**Job:** Can you update these records so that every "computer-use agent" becomes "desktop assistant", with nothing else changed?

**Stored records:**
####

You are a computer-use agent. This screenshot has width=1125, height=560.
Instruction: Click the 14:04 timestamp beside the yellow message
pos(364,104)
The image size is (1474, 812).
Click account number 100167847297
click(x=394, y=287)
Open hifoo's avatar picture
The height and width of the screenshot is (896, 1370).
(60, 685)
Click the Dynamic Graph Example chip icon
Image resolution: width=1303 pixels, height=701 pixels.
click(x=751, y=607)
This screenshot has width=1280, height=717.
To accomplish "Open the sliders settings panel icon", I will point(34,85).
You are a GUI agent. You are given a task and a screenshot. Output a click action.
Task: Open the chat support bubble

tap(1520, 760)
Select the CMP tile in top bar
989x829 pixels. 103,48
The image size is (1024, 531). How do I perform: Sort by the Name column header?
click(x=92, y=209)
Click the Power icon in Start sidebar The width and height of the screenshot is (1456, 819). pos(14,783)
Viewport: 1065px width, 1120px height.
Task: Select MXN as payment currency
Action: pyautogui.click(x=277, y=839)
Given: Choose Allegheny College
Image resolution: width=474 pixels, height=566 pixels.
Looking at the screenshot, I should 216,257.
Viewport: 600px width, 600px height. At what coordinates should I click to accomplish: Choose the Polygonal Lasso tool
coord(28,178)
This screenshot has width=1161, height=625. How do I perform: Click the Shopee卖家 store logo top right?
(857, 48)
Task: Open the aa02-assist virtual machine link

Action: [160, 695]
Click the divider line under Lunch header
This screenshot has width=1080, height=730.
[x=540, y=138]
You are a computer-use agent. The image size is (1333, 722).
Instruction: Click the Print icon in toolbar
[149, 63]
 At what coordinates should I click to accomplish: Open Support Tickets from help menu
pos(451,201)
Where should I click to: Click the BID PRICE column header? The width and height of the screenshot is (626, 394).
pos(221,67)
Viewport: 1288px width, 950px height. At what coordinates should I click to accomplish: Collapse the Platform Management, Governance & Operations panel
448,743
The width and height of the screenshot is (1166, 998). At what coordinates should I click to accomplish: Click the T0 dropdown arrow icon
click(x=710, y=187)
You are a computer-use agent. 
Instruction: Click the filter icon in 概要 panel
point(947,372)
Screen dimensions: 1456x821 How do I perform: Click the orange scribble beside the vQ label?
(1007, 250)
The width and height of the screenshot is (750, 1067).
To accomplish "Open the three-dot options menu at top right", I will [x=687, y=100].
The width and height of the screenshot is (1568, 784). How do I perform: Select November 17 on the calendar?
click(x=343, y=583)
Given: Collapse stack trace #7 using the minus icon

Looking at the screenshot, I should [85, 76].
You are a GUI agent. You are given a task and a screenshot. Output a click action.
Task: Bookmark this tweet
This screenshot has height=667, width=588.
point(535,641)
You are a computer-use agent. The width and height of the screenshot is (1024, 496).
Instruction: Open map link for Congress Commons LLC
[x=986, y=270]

####

**Answer to the task:**
You are a desktop assistant. This screenshot has width=1125, height=560.
Instruction: Click the 14:04 timestamp beside the yellow message
pos(364,104)
The image size is (1474, 812).
Click account number 100167847297
click(x=394, y=287)
Open hifoo's avatar picture
The height and width of the screenshot is (896, 1370).
(60, 685)
Click the Dynamic Graph Example chip icon
Image resolution: width=1303 pixels, height=701 pixels.
click(x=751, y=607)
This screenshot has width=1280, height=717.
To accomplish "Open the sliders settings panel icon", I will point(34,85).
You are a GUI agent. You are given a task and a screenshot. Output a click action.
Task: Open the chat support bubble

tap(1520, 760)
Select the CMP tile in top bar
989x829 pixels. 103,48
The image size is (1024, 531). How do I perform: Sort by the Name column header?
click(x=92, y=209)
Click the Power icon in Start sidebar The width and height of the screenshot is (1456, 819). pos(14,783)
Viewport: 1065px width, 1120px height.
Task: Select MXN as payment currency
Action: pyautogui.click(x=277, y=839)
Given: Choose Allegheny College
Image resolution: width=474 pixels, height=566 pixels.
Looking at the screenshot, I should 216,257.
Viewport: 600px width, 600px height. At what coordinates should I click to accomplish: Choose the Polygonal Lasso tool
coord(28,178)
This screenshot has width=1161, height=625. How do I perform: Click the Shopee卖家 store logo top right?
(857, 48)
Task: Open the aa02-assist virtual machine link

Action: [160, 695]
Click the divider line under Lunch header
This screenshot has width=1080, height=730.
[x=540, y=138]
You are a desktop assistant. The image size is (1333, 722).
Instruction: Click the Print icon in toolbar
[149, 63]
 At what coordinates should I click to accomplish: Open Support Tickets from help menu
pos(451,201)
Where should I click to: Click the BID PRICE column header? The width and height of the screenshot is (626, 394).
pos(221,67)
Viewport: 1288px width, 950px height. At what coordinates should I click to accomplish: Collapse the Platform Management, Governance & Operations panel
448,743
The width and height of the screenshot is (1166, 998). At what coordinates should I click to accomplish: Click the T0 dropdown arrow icon
click(x=710, y=187)
You are a desktop assistant. 
Instruction: Click the filter icon in 概要 panel
point(947,372)
Screen dimensions: 1456x821 How do I perform: Click the orange scribble beside the vQ label?
(1007, 250)
The width and height of the screenshot is (750, 1067).
To accomplish "Open the three-dot options menu at top right", I will [x=687, y=100].
The width and height of the screenshot is (1568, 784). How do I perform: Select November 17 on the calendar?
click(x=343, y=583)
Given: Collapse stack trace #7 using the minus icon

Looking at the screenshot, I should [85, 76].
You are a GUI agent. You are given a task and a screenshot. Output a click action.
Task: Bookmark this tweet
This screenshot has height=667, width=588.
point(535,641)
You are a desktop assistant. The width and height of the screenshot is (1024, 496).
Instruction: Open map link for Congress Commons LLC
[x=986, y=270]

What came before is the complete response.